Reproduce verbatim the stretch from the line containing "Where should I click to: Click the Rete" through the line containing "Action: pos(1225,643)", with both of those lines included.

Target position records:
□ □ □ □ □ □ □
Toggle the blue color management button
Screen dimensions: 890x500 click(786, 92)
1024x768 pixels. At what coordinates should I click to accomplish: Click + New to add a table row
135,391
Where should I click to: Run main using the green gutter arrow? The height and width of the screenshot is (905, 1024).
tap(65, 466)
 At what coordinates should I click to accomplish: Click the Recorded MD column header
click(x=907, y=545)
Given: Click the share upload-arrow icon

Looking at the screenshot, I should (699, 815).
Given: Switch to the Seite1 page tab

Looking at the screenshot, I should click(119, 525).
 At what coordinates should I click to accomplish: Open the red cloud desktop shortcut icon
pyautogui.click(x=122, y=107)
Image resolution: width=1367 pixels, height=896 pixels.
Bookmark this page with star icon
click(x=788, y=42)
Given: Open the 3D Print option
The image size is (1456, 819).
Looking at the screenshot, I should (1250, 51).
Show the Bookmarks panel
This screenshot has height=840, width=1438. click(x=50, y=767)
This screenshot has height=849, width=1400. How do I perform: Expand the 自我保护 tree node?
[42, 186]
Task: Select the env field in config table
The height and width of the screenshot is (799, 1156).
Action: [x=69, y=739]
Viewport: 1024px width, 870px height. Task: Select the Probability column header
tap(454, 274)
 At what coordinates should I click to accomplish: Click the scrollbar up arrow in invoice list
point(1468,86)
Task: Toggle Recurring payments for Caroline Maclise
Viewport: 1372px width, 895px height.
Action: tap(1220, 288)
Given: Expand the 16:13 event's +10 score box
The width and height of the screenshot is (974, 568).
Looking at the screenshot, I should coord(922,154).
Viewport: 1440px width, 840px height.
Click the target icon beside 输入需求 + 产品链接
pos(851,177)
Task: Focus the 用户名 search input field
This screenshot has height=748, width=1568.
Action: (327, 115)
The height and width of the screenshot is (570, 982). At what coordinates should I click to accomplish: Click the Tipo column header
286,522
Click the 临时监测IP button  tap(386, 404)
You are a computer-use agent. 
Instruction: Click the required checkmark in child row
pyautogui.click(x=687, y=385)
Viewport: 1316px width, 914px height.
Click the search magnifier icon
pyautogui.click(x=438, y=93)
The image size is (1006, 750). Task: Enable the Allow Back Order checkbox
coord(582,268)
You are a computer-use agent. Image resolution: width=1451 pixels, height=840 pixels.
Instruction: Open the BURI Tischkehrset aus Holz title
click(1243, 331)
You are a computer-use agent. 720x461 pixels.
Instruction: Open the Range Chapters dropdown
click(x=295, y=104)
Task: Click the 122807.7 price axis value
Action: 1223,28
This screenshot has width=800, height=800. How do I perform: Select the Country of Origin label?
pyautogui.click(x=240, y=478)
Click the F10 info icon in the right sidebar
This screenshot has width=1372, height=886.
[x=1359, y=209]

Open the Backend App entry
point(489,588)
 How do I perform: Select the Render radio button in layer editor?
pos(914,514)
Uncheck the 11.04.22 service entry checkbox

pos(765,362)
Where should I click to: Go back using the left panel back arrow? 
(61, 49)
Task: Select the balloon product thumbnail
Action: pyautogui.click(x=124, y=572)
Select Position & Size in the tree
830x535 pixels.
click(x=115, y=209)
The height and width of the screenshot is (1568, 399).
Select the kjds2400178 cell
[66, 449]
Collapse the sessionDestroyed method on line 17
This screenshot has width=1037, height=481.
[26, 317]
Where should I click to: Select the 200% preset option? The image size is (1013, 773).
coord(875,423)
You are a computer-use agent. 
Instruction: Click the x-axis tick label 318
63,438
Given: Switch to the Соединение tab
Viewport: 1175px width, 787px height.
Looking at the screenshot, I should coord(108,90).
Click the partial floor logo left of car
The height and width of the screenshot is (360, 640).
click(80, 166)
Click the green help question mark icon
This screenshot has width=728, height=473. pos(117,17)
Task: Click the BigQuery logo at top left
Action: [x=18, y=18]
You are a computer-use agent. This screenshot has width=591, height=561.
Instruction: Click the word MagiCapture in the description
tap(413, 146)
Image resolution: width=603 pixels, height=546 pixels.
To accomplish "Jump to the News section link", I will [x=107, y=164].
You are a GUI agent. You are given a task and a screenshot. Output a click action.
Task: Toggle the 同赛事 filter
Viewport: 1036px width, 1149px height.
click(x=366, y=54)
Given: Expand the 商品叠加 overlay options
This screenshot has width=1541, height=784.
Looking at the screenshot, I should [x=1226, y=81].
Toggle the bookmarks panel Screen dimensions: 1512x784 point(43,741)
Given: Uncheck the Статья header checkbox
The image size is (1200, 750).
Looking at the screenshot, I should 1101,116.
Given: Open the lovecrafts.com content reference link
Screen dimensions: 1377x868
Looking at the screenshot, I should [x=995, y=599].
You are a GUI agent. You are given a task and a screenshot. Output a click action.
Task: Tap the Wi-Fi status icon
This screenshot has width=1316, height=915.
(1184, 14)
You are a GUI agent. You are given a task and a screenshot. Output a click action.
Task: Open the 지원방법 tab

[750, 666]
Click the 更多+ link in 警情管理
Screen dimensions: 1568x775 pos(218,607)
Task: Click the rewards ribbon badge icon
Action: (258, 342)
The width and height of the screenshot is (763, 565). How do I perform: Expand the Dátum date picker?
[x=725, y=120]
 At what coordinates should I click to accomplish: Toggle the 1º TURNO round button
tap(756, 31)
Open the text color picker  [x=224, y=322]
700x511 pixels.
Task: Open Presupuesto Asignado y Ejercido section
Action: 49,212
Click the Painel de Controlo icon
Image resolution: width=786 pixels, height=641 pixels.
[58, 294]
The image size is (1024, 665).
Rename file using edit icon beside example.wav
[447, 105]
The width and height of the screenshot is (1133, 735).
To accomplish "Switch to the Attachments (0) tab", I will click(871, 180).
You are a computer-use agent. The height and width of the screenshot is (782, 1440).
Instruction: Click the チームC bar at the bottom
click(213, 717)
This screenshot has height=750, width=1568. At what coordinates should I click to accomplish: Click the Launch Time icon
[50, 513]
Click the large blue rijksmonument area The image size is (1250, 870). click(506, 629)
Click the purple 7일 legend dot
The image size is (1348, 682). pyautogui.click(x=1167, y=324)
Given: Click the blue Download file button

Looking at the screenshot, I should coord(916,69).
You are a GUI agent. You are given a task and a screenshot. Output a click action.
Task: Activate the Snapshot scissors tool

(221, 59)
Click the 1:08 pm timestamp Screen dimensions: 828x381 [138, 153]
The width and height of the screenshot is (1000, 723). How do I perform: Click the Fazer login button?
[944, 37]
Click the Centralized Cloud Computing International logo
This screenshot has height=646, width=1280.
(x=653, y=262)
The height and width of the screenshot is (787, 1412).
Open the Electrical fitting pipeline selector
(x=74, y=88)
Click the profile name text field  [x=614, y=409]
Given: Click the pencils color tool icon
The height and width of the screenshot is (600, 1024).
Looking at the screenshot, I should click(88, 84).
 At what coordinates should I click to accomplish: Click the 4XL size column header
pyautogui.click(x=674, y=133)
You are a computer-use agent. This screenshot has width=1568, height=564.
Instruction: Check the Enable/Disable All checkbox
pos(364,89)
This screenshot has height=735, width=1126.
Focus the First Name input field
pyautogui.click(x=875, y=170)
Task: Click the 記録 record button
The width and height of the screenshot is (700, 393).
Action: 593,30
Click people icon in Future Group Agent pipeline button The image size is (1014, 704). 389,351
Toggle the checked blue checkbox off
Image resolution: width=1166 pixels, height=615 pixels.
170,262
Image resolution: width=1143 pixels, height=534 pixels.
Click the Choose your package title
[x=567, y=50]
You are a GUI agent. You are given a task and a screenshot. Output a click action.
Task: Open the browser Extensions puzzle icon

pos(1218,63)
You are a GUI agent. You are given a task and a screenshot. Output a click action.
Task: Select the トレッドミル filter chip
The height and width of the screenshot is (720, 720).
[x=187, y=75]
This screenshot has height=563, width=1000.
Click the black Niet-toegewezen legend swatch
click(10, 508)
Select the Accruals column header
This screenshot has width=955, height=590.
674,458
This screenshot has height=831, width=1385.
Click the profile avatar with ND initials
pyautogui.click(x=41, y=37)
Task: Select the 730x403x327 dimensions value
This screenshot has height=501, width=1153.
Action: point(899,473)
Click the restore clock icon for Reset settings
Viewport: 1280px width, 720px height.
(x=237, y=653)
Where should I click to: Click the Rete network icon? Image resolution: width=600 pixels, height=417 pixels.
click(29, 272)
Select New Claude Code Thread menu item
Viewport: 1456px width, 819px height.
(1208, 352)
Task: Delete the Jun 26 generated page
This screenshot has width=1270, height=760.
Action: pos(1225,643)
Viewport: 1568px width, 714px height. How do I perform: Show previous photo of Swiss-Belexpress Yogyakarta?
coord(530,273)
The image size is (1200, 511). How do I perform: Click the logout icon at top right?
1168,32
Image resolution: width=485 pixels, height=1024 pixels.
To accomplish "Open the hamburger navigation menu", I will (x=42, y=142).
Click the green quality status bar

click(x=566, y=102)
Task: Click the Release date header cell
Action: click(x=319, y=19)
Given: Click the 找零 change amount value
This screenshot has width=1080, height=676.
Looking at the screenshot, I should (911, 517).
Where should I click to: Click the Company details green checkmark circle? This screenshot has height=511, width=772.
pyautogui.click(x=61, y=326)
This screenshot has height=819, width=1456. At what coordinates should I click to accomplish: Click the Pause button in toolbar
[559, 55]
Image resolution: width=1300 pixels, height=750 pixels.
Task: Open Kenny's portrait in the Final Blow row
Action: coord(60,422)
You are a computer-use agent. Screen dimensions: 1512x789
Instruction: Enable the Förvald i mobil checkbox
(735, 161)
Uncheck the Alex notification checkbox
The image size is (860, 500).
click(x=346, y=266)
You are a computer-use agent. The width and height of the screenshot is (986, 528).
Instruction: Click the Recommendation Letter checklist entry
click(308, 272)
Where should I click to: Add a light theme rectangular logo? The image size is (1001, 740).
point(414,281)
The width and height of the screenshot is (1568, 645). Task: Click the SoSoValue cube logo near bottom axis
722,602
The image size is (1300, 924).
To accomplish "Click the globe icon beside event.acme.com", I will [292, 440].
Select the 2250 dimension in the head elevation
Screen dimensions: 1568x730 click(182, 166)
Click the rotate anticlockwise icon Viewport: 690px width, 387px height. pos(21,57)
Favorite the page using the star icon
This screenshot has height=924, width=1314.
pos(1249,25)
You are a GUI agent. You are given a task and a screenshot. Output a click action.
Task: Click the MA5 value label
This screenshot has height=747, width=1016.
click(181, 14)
□ □ □ □ □ □ □
◆ WORKED ANSWER:
Where should I click to: Click the Rete network icon? Image resolution: width=600 pixels, height=417 pixels.
click(29, 272)
Select New Claude Code Thread menu item
Viewport: 1456px width, 819px height.
(1208, 352)
Task: Delete the Jun 26 generated page
This screenshot has width=1270, height=760.
Action: pos(1225,643)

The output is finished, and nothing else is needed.